### Instructions to follow
Put the part of the records that opens with the line containing "At what coordinates" and runs through the end of the records into a JSON list of strings, one string per line, skipping blank lines. Leave the pictures out of the list.

### Records to process
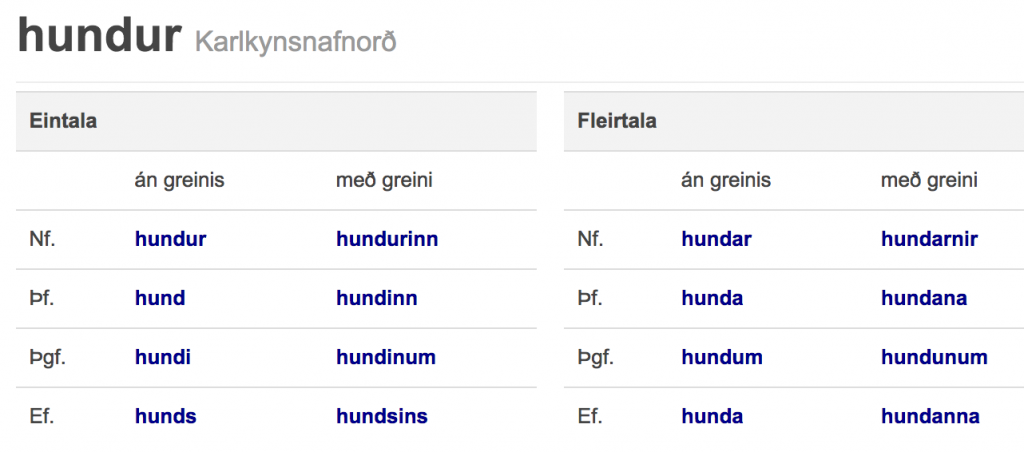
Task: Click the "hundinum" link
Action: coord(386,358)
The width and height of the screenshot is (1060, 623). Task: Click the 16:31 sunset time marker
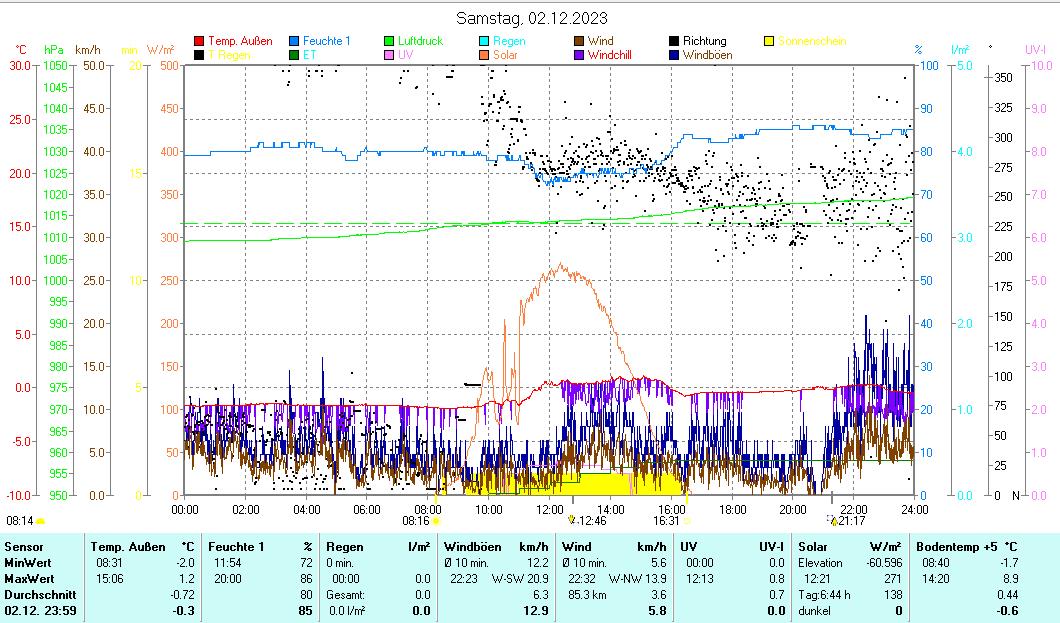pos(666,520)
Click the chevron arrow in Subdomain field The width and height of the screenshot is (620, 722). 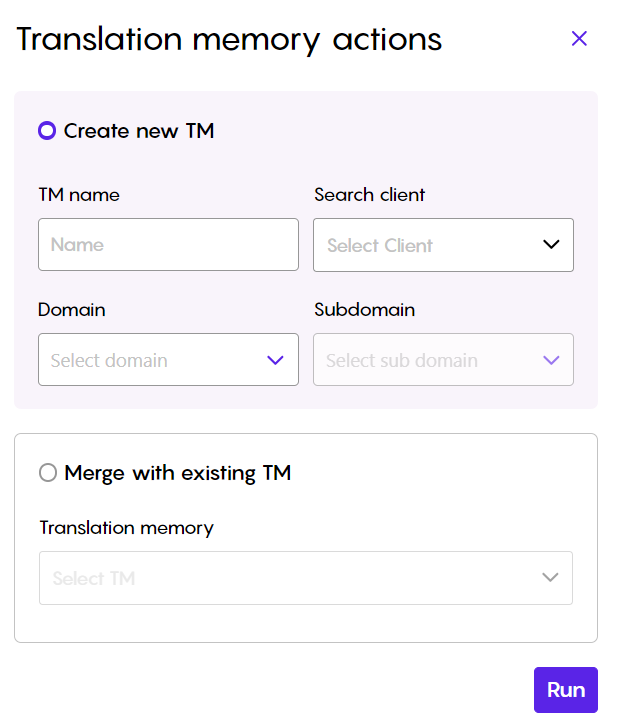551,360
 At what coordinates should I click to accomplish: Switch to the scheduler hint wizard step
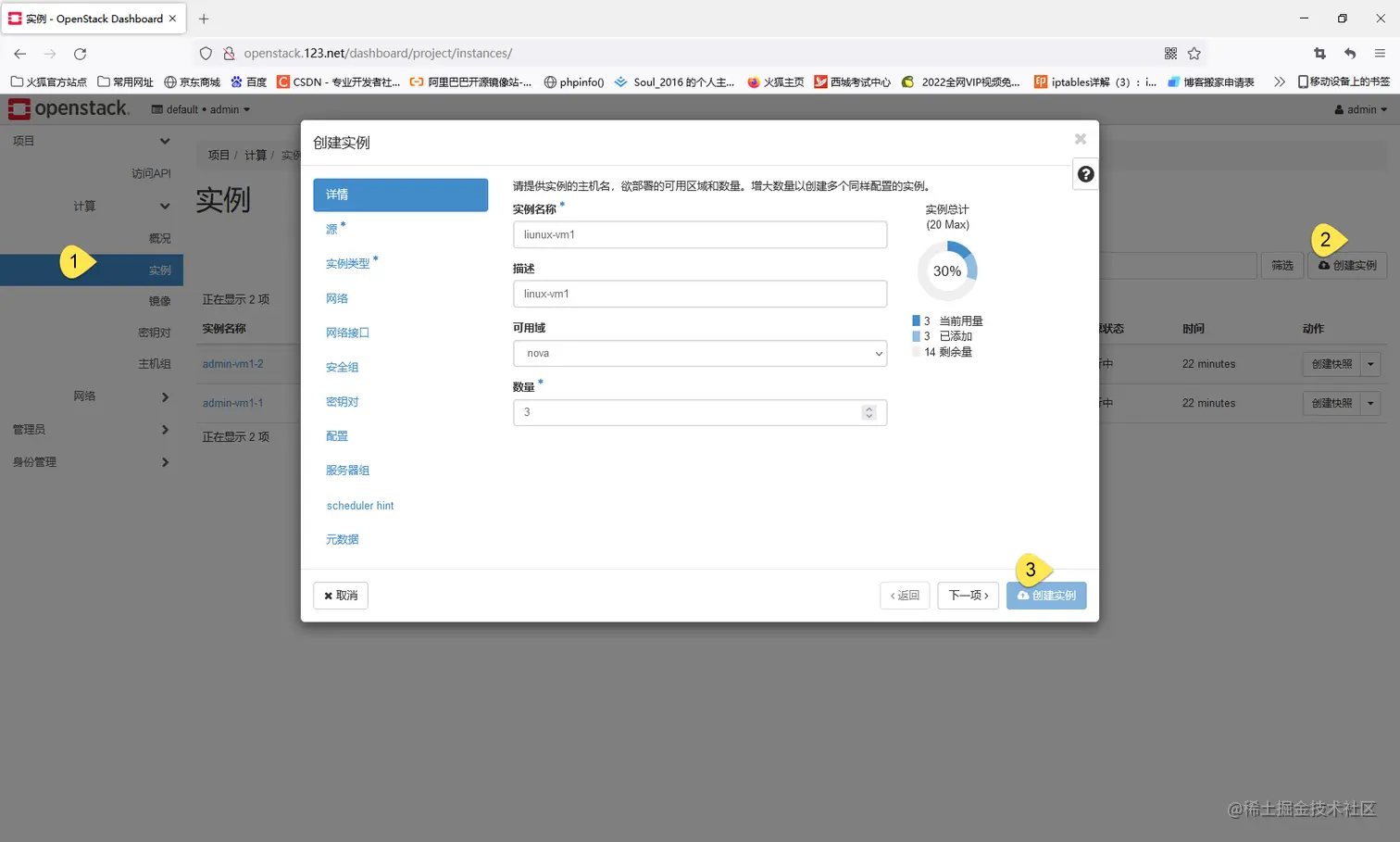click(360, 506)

### Answer to the exercise
[
  " At what coordinates should I click to accomplish: Switch to the scheduler hint wizard step",
  "click(360, 506)"
]